(Records from a collection)
+ + +

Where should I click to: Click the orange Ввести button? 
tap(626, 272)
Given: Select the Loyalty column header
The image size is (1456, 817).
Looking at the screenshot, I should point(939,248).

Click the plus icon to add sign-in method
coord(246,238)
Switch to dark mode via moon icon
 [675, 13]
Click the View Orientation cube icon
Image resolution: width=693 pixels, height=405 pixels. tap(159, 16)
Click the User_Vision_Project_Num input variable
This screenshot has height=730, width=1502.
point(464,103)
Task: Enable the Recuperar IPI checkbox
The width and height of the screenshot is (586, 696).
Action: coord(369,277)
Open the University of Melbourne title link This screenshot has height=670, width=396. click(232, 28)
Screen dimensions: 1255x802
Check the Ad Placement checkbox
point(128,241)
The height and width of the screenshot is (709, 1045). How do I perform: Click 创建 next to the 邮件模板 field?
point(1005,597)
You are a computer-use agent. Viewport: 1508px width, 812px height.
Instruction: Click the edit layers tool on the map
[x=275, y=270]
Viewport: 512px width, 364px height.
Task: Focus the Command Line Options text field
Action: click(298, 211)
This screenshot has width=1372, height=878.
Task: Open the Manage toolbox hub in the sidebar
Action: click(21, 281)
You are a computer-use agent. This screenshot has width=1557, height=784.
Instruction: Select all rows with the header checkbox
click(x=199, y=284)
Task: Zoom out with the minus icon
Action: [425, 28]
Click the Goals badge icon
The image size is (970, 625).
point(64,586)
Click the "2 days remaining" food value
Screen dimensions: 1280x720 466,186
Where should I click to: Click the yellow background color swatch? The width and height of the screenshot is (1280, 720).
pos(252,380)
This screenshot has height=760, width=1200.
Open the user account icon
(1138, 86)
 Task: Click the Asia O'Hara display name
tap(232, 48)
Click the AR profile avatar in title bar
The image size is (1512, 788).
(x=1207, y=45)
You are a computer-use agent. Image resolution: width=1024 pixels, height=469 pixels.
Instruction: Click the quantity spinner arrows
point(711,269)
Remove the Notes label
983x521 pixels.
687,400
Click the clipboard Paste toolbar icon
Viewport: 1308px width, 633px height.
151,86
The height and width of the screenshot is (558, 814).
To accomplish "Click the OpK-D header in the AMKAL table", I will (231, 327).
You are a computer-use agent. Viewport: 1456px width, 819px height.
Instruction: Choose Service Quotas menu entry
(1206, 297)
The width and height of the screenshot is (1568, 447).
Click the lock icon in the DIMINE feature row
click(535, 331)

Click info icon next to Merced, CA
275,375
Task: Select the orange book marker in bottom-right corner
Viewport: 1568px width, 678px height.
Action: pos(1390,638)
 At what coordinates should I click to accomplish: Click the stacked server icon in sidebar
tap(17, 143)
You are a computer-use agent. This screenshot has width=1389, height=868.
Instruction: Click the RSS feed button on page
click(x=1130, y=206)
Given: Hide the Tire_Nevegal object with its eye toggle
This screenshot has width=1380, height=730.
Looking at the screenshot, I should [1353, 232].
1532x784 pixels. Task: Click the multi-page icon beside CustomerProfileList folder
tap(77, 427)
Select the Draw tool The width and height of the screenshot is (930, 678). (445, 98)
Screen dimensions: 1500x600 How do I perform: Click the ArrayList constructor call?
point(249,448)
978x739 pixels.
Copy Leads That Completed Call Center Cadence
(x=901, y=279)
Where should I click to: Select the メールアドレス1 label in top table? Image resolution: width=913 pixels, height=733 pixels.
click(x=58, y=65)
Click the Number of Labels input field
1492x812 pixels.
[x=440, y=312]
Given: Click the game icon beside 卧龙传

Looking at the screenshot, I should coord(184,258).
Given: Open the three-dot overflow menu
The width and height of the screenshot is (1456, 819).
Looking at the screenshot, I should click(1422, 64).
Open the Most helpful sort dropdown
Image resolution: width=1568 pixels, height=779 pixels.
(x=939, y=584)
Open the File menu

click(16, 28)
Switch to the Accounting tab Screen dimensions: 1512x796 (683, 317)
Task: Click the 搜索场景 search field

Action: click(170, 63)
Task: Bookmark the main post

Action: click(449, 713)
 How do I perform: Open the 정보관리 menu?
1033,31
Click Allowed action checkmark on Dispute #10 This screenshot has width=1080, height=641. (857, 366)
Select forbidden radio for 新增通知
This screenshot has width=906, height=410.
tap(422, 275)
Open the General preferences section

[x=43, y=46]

+ + +

- WHAT YOU HAVE TO DO
Pull out every line of the material above that contains the word "Switch".

- RESPONSE BELOW
Switch to dark mode via moon icon
Switch to the Accounting tab Screen dimensions: 1512x796 (683, 317)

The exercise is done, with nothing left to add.